## Short exercise
Print the lines below exactly as they appear, from the line with "Image resolution: width=1344" up to and including the line with "This screenshot has width=1280, height=720.".

┌─ Provided material

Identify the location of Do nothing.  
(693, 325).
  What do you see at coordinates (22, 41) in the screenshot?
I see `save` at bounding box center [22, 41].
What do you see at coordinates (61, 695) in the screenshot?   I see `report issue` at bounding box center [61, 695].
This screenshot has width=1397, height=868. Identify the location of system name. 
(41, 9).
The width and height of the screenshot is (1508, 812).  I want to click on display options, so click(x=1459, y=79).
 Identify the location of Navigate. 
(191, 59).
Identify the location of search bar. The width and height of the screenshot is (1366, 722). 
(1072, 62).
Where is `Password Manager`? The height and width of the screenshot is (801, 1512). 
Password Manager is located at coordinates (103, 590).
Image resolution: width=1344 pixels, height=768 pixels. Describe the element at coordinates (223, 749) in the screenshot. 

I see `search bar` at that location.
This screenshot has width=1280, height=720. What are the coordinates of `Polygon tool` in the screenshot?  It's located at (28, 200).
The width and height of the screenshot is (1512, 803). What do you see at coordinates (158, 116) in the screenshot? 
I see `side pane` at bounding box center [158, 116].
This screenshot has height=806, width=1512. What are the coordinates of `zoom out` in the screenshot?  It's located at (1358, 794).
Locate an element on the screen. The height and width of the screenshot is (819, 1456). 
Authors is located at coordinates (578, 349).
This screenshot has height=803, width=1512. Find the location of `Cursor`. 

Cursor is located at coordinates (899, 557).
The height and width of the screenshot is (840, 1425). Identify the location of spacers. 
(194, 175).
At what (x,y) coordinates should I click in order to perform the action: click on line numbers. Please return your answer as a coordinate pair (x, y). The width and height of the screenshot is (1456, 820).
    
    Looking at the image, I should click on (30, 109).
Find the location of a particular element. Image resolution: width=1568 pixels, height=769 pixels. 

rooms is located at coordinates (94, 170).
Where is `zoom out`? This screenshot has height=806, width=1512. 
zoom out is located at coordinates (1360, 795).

└─

## Reply to the task
Image resolution: width=1344 pixels, height=768 pixels. Describe the element at coordinates (223, 749) in the screenshot. 

I see `search bar` at that location.
This screenshot has width=1280, height=720. What are the coordinates of `Polygon tool` in the screenshot?  It's located at (28, 200).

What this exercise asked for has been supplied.